Groups Urge Gov’t Not to Return Montagnards

Eleven international organizations on Thursday condemned Cambodia’s plan to repatriate scores of Montagnards who claim to be fleeing oppression in Vietnam, while the government on Friday reiterated its position that the Montagnards were not legitimate refugees.

Earlier this month, Interior Ministry spokesman Khieu So­pheak said that all of the Monta­gnards in Cambodia—with the exception of 13 who were granted refugee status in March—would be sent back to Vietnam in three months with the assistance of the U.N.’s refugee agency, UNHCR, if they did not return of their own volition. 

In August, the U.N. said that more than 200 Montagnards were in Phnom Penh waiting for their asylum applications to be processed by the government.

In a statement released late on Thursday, the 11 groups, including Amnesty International and Human Rights Watch, said they were “concerned about the possible refoulement by the Cambodian government of more than 100 Montagnard asylum seekers to Vietnam,” and called on the government not to send the Mont­agnards back.

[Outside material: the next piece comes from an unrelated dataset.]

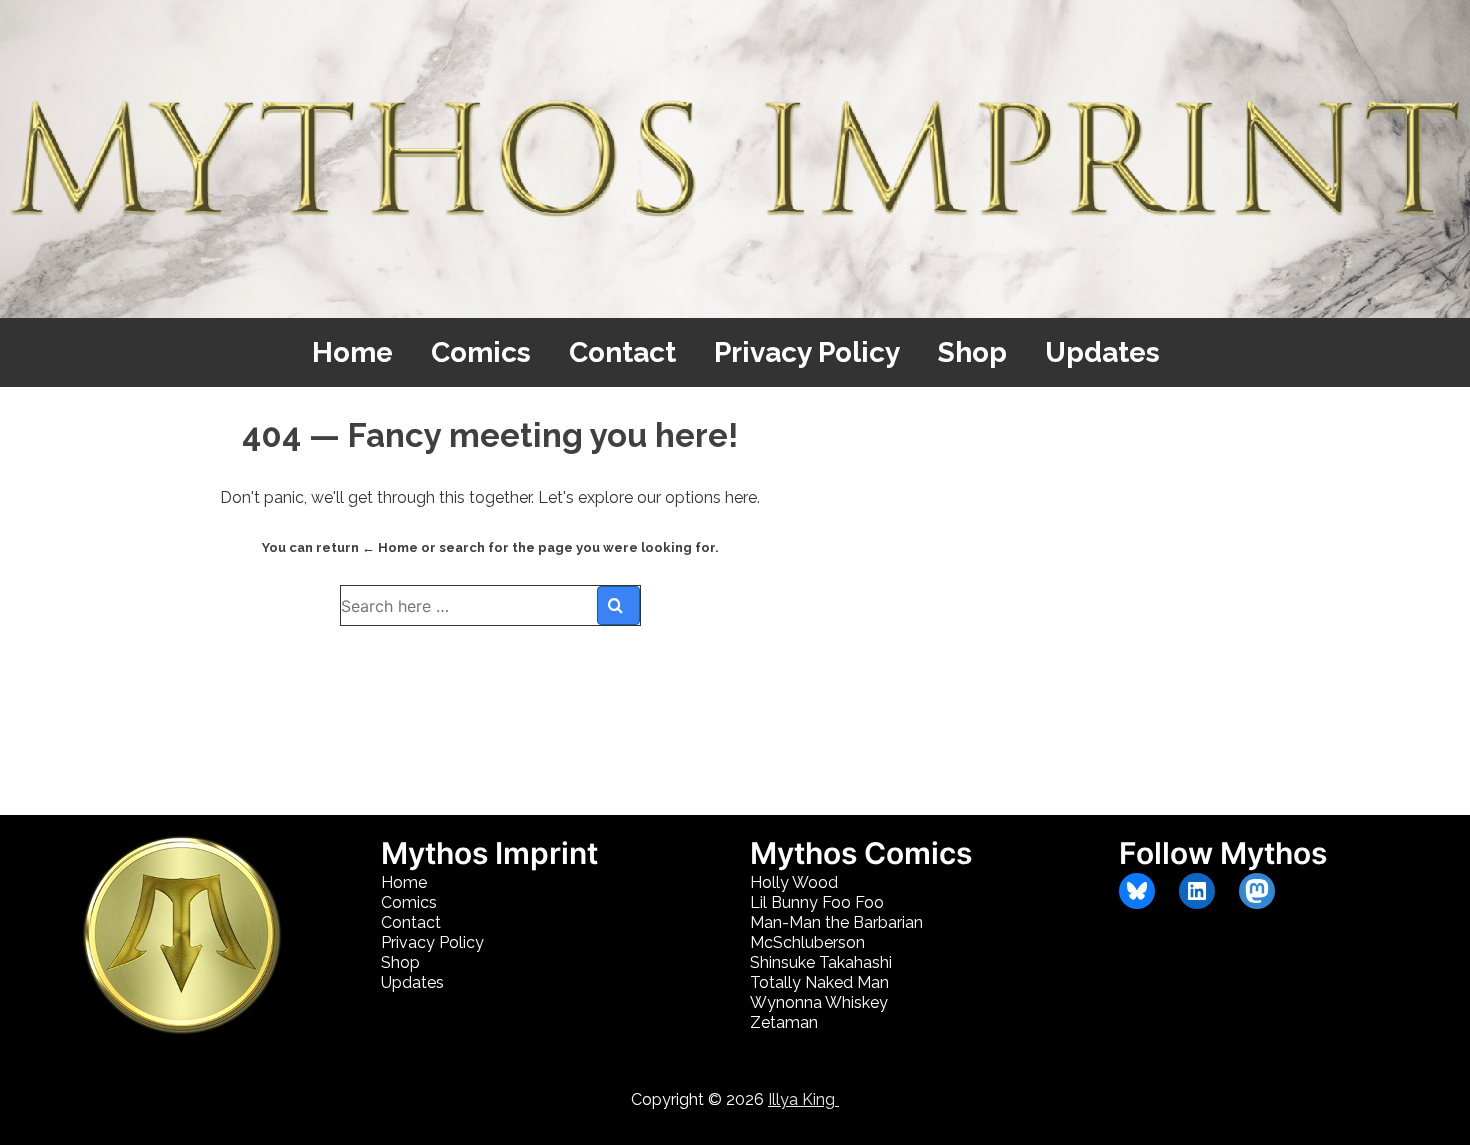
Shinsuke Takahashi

“As a party to Refugee Convention, Cambodia is under a legal obligation to register all individuals seeking asylum in the country and to evaluate their asylum claims,” the statement added.

Vivian Tan, the UNHCR’s regional spokesperson, said in an email last week that the agency had no plans to help the Cambodian government return the Mont­agnards to Vietnam.

Contacted by telephone on Friday, General Sopheak reiterated his position that all of the Monta­gnards set to be repatriated were illegal immigrants who had been trafficked to Cambodia.

“Of course, their accusation is right if they are refugees, but they are not refugees. We should identify refugees by interviewing them by seeing the root cause of them,” he said of the statement.

“Thirteen have been recognized after interview. After that, they came to Cambodia without any knowledge of the Cambodian society. They infiltrated into Cambodia illegally with the assistance of some people—this is a kind of trafficking,” he added.

The Montagnards—an indigenous group concentrated in Vietnam’s Central Highlands—began crossing into Cambodia via Rata­nakkiri province in October.

At least 47 were arrested and returned to Vietnam.